Pull every line that includes the word "screenshot" out of the data below and copy it.
+++ RECORD EXTRACTS
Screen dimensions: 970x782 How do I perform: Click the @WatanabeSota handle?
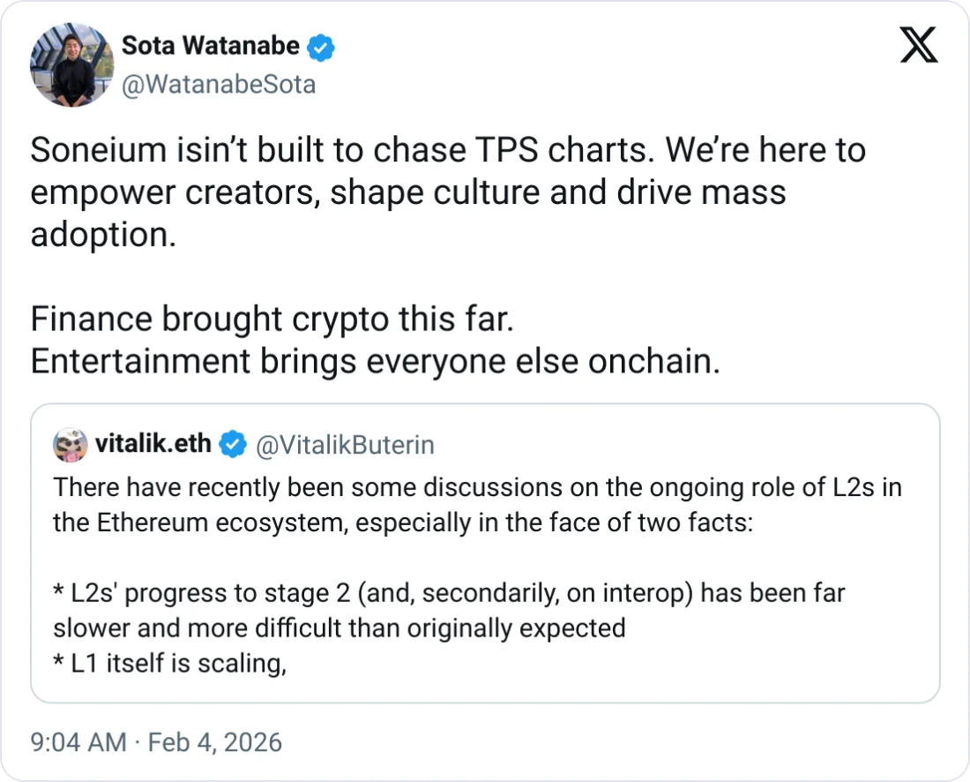(218, 85)
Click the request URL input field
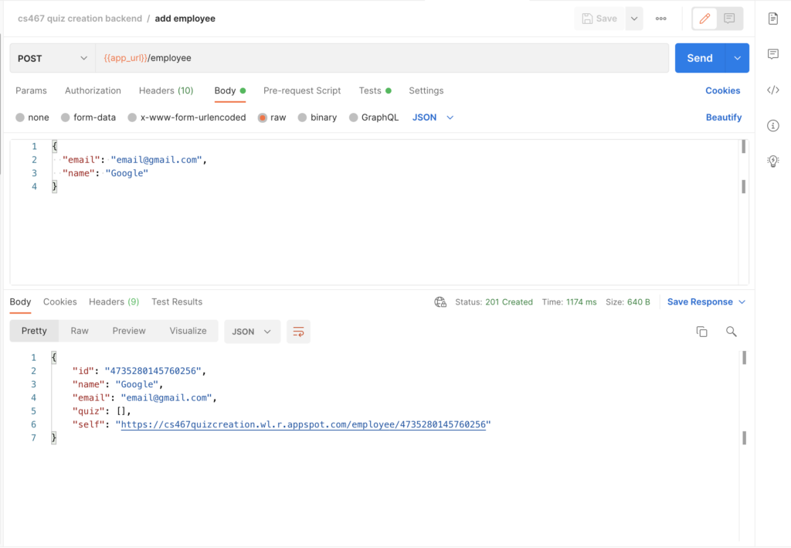Viewport: 791px width, 548px height. pyautogui.click(x=386, y=58)
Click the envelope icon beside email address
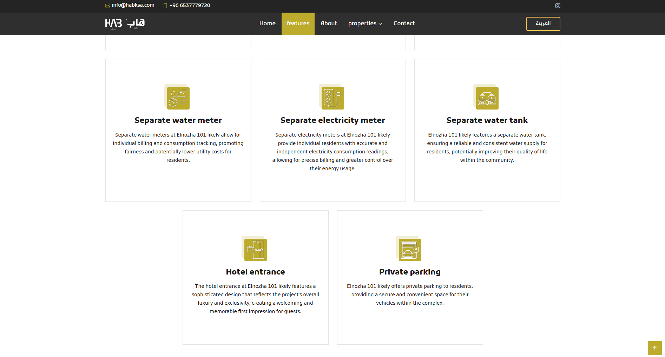Screen dimensions: 665x357 pos(107,6)
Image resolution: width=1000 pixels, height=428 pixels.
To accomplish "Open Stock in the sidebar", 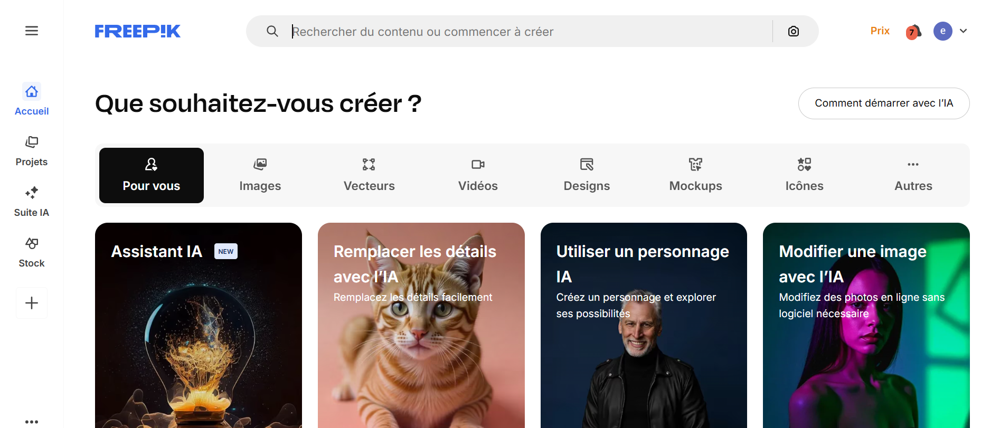I will pyautogui.click(x=32, y=252).
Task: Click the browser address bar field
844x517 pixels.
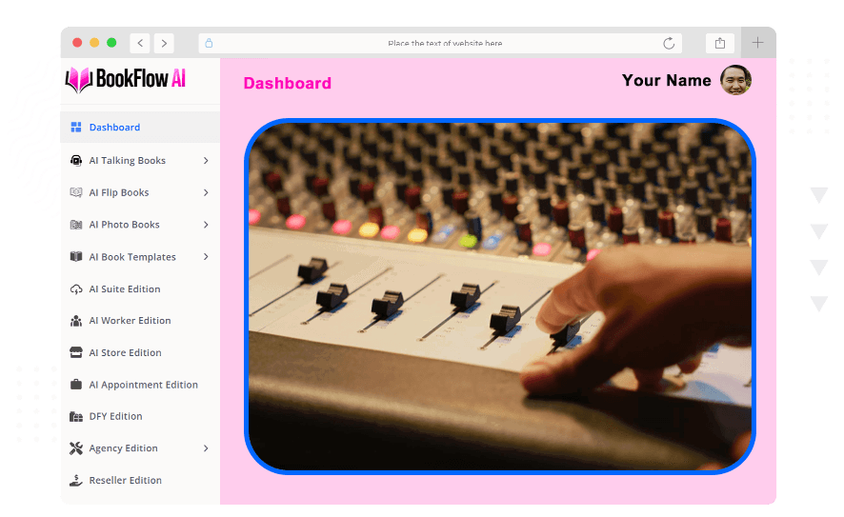Action: 444,43

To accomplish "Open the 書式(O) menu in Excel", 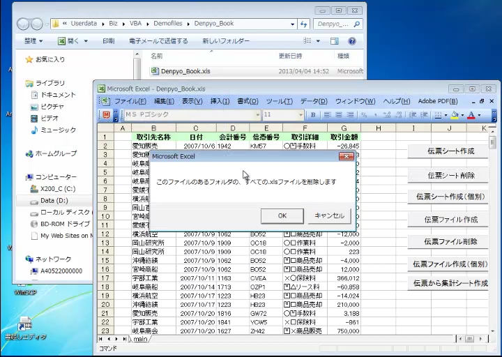I will pos(248,102).
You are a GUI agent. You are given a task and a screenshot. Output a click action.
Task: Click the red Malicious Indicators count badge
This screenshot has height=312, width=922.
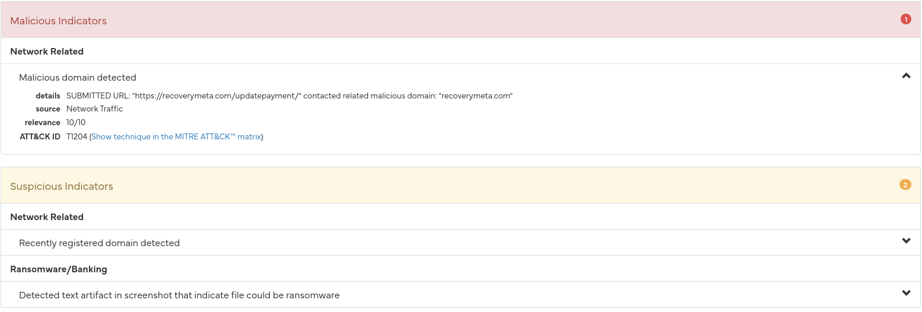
++++++
* RESULT OF THE EXERCISE *
You are a GUI agent. You are given a task and a screenshot. Output a click action.
This screenshot has height=312, width=922.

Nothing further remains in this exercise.